Written by Tommi on 25.03.2010 12:28:22
Ah, free money. My favorite type of money.
The export endeavours of the Finnish music industry received a lion's share of the grants provided by The Finnish Ministry of Education for the benefit of Finnish cultural export. This year, the sum was 1 644 000 euros.
That's understandable as with the success of eg. HIM, The Rasmus and Nightwish, the business of exporting music has reached the position of a viable important pillar of the Finnish economy - the knights in shining armor ready to whisk away our gigantic budget deficit now that our forest industry and Nokia are doomed!
...or has it?
Lucky for us, the Internet provides us with enough material to call "bullshit" on this shenanigans! According to the numbers published by Music Export Finland, the amount of export revenue generated by the Finnish music industry in 2008 was... *drumroll* 23.3 million euros.

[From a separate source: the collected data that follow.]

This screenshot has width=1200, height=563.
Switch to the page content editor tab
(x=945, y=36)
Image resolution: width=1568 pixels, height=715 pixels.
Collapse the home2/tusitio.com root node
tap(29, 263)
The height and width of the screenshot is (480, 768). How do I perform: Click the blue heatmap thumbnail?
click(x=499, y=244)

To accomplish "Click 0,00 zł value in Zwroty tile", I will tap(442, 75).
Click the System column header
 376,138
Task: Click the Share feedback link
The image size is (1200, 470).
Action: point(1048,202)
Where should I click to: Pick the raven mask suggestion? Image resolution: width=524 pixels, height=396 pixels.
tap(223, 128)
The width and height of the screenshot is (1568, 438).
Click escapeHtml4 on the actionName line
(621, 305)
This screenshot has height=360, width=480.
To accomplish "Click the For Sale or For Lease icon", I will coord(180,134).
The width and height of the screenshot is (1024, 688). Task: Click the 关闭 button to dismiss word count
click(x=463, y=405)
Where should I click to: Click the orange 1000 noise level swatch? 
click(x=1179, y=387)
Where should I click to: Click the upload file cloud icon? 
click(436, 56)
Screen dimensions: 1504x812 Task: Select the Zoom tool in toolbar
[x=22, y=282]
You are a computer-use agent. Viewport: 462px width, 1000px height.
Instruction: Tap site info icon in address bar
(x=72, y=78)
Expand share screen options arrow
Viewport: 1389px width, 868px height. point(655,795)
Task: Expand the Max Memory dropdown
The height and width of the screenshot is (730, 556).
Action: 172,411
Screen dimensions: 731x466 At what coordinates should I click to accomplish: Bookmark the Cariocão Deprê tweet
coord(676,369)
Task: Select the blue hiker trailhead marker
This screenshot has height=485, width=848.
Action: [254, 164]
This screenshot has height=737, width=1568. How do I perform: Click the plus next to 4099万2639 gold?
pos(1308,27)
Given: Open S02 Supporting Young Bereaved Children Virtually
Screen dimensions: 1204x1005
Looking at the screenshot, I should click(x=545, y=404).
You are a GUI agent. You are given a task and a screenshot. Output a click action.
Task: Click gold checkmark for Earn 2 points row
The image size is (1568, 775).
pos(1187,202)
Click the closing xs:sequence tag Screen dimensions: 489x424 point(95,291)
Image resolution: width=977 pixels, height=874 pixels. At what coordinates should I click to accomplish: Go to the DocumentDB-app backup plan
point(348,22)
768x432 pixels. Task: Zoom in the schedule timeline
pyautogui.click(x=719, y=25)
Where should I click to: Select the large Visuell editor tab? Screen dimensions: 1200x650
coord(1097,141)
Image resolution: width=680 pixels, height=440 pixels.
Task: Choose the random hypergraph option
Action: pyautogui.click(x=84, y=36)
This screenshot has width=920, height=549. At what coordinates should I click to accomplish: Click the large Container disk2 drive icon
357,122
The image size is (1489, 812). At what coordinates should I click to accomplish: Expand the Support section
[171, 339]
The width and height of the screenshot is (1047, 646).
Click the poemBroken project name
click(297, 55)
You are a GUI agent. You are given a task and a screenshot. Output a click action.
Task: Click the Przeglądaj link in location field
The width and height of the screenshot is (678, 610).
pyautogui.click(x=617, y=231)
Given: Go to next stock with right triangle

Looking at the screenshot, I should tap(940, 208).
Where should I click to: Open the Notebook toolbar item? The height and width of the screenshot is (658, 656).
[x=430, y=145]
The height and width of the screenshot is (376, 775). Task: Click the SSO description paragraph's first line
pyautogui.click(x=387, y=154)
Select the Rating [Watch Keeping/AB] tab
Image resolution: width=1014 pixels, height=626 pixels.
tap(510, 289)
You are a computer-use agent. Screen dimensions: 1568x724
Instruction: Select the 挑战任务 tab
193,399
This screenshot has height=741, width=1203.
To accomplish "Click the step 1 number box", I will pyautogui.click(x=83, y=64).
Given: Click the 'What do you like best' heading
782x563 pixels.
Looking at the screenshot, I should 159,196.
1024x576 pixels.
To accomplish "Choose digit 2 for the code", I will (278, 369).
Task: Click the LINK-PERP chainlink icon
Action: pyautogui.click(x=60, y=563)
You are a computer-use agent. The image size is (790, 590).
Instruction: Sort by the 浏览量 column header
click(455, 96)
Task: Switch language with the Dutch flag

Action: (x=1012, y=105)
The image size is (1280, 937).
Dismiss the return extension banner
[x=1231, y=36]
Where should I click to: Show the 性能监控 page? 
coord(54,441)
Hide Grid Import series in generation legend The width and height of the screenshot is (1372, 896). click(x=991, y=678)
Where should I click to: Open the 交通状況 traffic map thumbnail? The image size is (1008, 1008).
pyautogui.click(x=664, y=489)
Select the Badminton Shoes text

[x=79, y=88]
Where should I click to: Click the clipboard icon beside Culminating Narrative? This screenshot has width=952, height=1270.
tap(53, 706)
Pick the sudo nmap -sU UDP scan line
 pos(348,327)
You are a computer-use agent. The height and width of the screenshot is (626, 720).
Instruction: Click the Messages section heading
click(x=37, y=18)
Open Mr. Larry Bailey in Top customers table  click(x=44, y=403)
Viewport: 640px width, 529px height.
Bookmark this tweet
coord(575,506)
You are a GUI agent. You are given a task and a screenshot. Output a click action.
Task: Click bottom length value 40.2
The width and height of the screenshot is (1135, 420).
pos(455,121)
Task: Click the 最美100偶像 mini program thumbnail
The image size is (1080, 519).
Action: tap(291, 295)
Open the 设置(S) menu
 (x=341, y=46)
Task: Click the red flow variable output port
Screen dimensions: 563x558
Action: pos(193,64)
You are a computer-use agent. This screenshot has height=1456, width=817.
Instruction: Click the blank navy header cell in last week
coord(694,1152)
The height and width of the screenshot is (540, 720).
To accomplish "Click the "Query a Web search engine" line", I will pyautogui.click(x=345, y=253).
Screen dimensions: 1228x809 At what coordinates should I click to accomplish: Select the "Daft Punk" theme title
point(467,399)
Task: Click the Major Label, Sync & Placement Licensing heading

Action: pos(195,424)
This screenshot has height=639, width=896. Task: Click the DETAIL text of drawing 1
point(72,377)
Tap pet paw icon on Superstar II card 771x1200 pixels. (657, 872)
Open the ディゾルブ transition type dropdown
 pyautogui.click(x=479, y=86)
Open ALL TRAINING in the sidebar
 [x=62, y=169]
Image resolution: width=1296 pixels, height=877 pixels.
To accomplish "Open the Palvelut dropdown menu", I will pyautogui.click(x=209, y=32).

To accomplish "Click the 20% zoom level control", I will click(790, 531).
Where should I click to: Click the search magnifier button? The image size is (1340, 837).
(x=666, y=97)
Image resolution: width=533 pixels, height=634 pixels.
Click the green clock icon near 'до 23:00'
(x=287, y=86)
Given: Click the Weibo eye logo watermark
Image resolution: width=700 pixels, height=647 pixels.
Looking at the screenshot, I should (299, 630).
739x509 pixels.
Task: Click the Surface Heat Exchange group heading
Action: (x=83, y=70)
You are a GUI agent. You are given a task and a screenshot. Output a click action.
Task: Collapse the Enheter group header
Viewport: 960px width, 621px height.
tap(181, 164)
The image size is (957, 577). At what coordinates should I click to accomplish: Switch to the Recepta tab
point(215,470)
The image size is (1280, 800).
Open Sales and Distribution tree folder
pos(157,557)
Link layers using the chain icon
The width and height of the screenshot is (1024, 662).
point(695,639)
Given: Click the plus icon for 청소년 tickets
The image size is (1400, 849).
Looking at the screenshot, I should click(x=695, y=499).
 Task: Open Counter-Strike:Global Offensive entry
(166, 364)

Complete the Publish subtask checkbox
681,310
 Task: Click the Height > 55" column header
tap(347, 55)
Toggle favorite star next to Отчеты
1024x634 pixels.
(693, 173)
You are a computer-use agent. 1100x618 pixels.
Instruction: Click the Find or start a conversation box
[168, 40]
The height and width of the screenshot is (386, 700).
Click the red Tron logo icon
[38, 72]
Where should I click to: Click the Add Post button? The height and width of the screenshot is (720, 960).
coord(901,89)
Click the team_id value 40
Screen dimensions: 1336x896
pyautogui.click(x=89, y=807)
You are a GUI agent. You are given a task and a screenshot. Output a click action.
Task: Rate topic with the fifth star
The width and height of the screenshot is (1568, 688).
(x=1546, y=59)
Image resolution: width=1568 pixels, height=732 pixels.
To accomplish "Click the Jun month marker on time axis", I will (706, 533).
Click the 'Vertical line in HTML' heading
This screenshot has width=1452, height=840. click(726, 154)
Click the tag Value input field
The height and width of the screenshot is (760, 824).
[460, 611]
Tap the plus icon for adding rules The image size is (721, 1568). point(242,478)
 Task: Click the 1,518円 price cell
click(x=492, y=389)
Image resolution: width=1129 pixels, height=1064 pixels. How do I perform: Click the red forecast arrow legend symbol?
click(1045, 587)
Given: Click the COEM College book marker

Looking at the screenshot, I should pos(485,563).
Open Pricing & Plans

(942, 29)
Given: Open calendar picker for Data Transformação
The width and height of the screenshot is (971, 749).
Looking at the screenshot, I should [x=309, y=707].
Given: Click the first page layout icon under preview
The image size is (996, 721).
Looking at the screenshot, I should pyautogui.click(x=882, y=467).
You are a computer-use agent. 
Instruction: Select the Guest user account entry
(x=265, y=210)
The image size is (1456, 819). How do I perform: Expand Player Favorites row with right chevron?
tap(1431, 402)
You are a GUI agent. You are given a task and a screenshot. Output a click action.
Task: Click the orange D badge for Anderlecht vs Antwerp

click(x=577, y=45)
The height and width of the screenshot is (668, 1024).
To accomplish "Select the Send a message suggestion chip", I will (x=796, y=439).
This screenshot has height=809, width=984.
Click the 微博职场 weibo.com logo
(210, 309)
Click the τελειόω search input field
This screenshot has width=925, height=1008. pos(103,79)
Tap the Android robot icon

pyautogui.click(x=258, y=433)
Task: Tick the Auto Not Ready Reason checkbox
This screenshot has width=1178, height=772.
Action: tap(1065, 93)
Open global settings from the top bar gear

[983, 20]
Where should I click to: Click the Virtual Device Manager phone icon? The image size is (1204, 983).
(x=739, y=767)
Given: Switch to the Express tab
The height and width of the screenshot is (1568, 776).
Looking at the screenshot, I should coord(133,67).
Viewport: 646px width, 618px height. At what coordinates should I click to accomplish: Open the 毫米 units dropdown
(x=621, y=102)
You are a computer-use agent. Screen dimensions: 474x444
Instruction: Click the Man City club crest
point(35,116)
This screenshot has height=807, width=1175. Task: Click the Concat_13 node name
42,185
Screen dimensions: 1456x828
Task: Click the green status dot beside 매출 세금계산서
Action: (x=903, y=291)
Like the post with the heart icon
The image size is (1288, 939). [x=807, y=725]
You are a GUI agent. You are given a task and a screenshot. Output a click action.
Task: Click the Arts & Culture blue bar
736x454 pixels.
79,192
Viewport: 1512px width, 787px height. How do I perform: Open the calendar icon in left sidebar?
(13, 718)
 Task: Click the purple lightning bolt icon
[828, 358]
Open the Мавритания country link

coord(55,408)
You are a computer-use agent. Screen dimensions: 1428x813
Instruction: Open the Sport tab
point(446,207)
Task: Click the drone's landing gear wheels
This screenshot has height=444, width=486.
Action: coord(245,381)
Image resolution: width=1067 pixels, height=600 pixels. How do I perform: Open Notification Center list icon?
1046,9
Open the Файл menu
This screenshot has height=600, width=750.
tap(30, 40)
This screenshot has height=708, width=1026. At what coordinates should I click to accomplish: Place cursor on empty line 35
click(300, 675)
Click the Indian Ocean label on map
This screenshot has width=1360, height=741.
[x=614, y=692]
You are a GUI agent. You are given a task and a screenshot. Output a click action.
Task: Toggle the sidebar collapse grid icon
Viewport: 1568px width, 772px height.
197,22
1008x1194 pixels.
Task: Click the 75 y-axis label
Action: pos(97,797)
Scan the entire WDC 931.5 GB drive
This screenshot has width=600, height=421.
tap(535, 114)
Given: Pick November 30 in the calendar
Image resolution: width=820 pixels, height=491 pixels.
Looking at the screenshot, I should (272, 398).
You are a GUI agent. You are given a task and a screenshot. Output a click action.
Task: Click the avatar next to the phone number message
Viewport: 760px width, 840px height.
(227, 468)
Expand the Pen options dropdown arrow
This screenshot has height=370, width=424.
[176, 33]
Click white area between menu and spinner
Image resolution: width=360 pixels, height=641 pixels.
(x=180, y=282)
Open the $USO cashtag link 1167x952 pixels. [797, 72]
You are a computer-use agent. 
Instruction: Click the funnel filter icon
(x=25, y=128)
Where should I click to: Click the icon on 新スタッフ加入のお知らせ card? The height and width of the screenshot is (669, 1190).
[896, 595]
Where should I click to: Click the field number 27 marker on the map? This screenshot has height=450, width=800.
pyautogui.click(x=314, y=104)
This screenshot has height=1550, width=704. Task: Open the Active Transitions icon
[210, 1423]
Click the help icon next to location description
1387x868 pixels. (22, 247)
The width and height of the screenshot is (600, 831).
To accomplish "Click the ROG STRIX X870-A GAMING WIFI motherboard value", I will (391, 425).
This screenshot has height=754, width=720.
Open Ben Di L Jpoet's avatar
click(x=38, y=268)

I know that number sounds pretty big in the eyes a rookie band trying to rake together a thousand or two to put out their debut album independently, but in the eyes of big business, 23.3 million is next to nothing. My dayjob is at a pretty irrelevant company in the grand scheme of things and even we export for ca. 1-2 million euros annually, almost 10% of what the music industry generates.
At the same time, exporting music gets ca. 7% of its revenue in a single handout.
So, am I proposing less money to music?
Why do I have a beef with the music industry getting money, even if I'm usually the first person whining about how hard making ends meet in this crapstorm of a business is?
My beef is with how the only way to get money to culture is by masking it in a facade of commercial viability. Let's get real, even if we get a hundred more HIM's and the existing ones break even bigger, the revenues will still be totally irrelevant compared to "real" business, like the forest industry or telecom. This is not a Napoleon complex, just a healthy dose of reality.
1,64 million euros is a whole lot of money from the perspective of all the square one bands out there just trying to score a steady rehearsal space and to put some sort of semi-professional recording together. You could literally fund hundreds of bands into a flying start with that money.
Still, while the commercially doomed efforts are being supported with sums like that, state-funded rehearsal spaces and low-cost junior studios are being taken down in Helsinki and elsewhere around Finland. Scoring a rehearsal space at a reasonable rate is insanely difficult and getting to go to a real studio the privilege of the better-off.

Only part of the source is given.